Mike Ersfeld had his hands full as the Eden Prairie store faced an onslaught of midnight shoppers.
It's about 90 minutes to zero hour on Thanksgiving night and Mike Ersfeld is a study of calm in motion. The 31-year old general manager of the Best Buy store in Eden Prairie bounces from one end of the store to the other, never breaking his poker face even as he leaves a proverbial dust trail in his wake.
"You ready to rock this?" Ersfeld asks a younger employee.
"You know it," the teenager replied.
Despite his own relative youth, Ersfeld speaks with the confidence of the 10-year Best Buy veteran that he is. With 10 Black Fridays under his belt, the last two as general manager, Ersfeld certainly knows the stakes of this particular night. Retailers need a strong start to the holiday shopping season, which can account for as much for 40 percent of annual sales.
"There's nothing like a Black Friday," Ersfeld said. "You get employees who are energized and engaged. You get customers that are really excited to be here."
Best Buy this year decided to open at midnight, three to four hours behind Wal-Mart and Target. Ersfeld doesn't seem worried.
"I think we have an advantage, to be honest," Ersfeld said. "We are going to get a lot of customers at other retailers who will not get the items they are looking for. Best Buy is going to be the place they go to as kind of a last stop to pick up those items."
Best Buy has a lot riding on general managers like Ersfeld. The Richfield-based consumer electronics retailer has been struggling to grow sales as more consumers flock to the Internet, a factor that has weighed heavily on Best Buy's ailing stock price. To dig itself out of a hole, Best Buy needs guys like Ersfeld, who proudly admits he "Bleeds Blue," to help push the company's sales at stores open for at least year back into positive territory.
So it's no accident that Best Buy placed Ersfeld in charge of one of its new "Connected Stores." The smaller store features wider aisles, better lighting, more space for mobile devices like smartphones and tablets, and a Solutions Central help desk run by Geek Squad agents and modeled after Apple Store's highly popular Genius Bar. At a recent meeting in New York, CEO Hubert Joly told analysts and investors that early results from a Richfield prototype yielded a 10 percent jump in sales through August and September vs. the old big-box model.
Black Friday would be a major test for the Connected Store in Eden Prairie.
"We have a brand new layout," Ersfeld said. "Tonight we're going to be able to showcase that to customers. It will make Black Friday much easier."
With inventory already in place, Ersfeld makes last-minute checks with employees. A Geek Squad agent tells Ersfeld that they will aggressively push the $99 tech support plan. Another manager reminds Ersfeld that employees need to ask customers what kind of cars they drive before they buy big-ticket items like flat-screen TVs.

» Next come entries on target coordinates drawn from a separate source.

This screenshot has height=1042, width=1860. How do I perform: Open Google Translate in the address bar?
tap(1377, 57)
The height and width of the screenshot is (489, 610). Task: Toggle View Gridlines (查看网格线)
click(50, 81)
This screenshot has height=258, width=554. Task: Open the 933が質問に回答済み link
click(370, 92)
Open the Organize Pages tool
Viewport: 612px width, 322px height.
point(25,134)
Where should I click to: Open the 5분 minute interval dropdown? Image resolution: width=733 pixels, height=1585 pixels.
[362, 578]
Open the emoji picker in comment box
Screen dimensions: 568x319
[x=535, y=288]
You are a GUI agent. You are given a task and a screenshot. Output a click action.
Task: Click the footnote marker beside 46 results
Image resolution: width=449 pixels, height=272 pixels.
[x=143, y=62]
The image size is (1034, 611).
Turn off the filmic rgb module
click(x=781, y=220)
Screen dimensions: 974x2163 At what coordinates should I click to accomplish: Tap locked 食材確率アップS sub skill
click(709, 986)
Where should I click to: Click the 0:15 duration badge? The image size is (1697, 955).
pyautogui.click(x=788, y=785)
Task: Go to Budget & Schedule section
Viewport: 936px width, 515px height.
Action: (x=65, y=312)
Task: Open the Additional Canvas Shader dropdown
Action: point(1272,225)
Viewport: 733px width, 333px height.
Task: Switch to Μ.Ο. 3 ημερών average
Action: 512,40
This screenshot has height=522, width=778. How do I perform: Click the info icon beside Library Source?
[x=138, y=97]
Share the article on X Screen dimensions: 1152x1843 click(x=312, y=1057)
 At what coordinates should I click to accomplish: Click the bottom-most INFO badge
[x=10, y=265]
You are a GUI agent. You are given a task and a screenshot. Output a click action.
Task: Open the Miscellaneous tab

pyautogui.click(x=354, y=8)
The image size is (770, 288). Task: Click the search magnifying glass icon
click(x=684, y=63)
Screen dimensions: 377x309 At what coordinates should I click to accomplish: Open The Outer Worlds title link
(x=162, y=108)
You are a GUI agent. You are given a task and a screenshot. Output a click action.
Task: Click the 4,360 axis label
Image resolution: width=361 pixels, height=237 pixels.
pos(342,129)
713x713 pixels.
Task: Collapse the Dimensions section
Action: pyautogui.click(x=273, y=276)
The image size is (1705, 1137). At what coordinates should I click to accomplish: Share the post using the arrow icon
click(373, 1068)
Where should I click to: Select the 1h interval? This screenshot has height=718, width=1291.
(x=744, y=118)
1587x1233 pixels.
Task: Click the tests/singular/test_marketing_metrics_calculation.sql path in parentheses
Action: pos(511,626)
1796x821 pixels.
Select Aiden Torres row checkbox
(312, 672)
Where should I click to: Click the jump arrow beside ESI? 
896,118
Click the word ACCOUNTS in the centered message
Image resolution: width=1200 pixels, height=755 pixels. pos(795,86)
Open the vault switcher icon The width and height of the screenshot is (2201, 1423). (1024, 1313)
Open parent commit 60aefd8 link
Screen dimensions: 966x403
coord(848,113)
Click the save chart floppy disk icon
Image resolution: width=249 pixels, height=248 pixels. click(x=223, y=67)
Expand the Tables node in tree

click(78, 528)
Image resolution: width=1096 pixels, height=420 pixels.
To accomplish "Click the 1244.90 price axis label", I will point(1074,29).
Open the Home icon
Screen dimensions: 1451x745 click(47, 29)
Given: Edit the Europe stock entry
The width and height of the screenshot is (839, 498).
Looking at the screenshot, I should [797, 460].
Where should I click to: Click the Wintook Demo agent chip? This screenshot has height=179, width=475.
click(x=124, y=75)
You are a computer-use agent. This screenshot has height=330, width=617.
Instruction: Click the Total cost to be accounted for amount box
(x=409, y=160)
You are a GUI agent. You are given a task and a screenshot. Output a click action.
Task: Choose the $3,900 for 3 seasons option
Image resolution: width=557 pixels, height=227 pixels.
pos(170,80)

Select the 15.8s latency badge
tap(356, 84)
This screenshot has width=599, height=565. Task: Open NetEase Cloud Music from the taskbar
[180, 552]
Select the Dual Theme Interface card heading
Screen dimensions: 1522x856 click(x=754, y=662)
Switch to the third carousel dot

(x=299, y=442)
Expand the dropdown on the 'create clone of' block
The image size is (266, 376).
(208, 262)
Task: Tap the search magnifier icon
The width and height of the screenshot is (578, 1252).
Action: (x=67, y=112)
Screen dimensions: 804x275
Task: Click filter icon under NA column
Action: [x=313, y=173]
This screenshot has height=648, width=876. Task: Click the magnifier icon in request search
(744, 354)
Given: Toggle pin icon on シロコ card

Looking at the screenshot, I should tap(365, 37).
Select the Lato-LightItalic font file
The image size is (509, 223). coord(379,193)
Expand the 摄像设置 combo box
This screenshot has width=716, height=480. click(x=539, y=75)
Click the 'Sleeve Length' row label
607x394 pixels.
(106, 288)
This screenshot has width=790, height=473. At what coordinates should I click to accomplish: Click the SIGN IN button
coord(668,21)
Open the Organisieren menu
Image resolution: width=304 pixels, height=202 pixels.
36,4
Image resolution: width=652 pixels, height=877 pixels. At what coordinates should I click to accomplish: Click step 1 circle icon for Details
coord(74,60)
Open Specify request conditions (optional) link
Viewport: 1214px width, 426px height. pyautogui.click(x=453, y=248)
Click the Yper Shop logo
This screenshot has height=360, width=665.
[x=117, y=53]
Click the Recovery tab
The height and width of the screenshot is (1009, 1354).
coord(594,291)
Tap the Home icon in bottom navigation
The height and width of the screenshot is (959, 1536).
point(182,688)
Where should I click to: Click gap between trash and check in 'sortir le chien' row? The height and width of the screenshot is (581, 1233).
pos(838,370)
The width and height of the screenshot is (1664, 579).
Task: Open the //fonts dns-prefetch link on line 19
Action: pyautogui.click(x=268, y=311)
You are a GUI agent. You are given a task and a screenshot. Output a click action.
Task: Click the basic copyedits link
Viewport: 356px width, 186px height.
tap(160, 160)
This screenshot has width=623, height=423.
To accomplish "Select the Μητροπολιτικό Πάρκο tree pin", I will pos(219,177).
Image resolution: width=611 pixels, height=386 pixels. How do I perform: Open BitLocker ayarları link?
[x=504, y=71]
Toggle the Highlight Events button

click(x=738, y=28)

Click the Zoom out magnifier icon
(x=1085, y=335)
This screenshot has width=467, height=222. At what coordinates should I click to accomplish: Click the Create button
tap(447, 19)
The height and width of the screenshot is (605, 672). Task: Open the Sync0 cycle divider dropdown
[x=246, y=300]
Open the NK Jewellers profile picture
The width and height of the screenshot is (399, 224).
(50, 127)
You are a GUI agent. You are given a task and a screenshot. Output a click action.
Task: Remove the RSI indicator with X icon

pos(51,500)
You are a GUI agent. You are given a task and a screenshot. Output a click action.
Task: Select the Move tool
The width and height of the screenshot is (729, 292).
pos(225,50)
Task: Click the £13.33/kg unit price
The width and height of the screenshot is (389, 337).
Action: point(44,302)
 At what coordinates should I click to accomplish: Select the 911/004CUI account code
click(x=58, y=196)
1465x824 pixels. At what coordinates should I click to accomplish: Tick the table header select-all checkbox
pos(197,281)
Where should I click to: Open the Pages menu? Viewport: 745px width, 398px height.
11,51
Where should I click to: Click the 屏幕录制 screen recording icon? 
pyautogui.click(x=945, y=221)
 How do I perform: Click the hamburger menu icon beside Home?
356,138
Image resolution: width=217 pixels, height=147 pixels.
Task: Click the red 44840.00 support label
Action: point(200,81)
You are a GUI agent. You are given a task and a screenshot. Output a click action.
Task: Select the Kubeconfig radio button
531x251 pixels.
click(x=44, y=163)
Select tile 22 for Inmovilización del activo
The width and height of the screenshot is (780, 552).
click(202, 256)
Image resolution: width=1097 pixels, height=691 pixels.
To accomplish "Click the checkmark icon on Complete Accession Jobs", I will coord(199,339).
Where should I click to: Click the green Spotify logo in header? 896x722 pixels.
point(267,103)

"Fifty-inch screens don't fit into coupes," the manager said.
A crowd of 300 customers line up outside the front doors, desperately seeking not only the 40 doorbuster items but also respite from the bone-chilling cold. Some are starting to lose patience.
"He spit on my shoe!" one tall, bearded employee exclaimed to his laughing colleagues.
"Oh, some guy was mad that we ran out of [doorbuster] tickets for televisions," Ersfeld said.
Around 11:30 p.m., Ersfeld gathers his employees for a pep talk.
"I couldn't fall asleep last night," he told the crowd. "It was 2 a.m. and I was thinking about the shopping experience. Do we have people in the right location? Do people know their roles? There are some people who say that's all going to go away in two, three, four years. What I think about is that I completely disagree with them."
"It comes down to you guys," Ersfeld continued. "To simplify things, just pick one thing that you're best at, and then be the best at it. And we will succeed."
At midnight, the first wave of customers starts to stream into the store. Ersfeld personally mans the doors, letting in only 20 people every 20 seconds.
"Welcome to Best Buy," Ersfeld said. "Happy Thanksgiving. Thanks for coming."
"Oh my God, it's warm in here!" one frozen shopper shouts.
"My toesies are frozen!" yells another.
"Freedom!" a man screams.
After 15 minutes, Ersfeld peeks into the store and notices that customers have yet to form clear lines at the checkout stations.
Ersfeld calls his lieutenants on the radio:
"Ruth? Josh? We've haven't set up the cue lines. That makes me more nervous."
"I'm most uneasy about the cue lines," Ersfeld tells a reporter. "Until we get the lines up, we don't have structure to the store."
Nothing problematic happens. Eventually the customers form two orderly lines.
It's now 1:20 a.m. and the store is still humming with customers. Just as Ersfeld predicted, the store is attracting shoppers who had just visited other retailers. The crowd does not simply grab one item and leave. Instead, they browse the shelves and ask questions.
Ersfeld attends to one such man waiting at Solutions Central.
"I got a lot of loyalty for you guys," the man says. "I don't want you to go out of business. This is my utopia."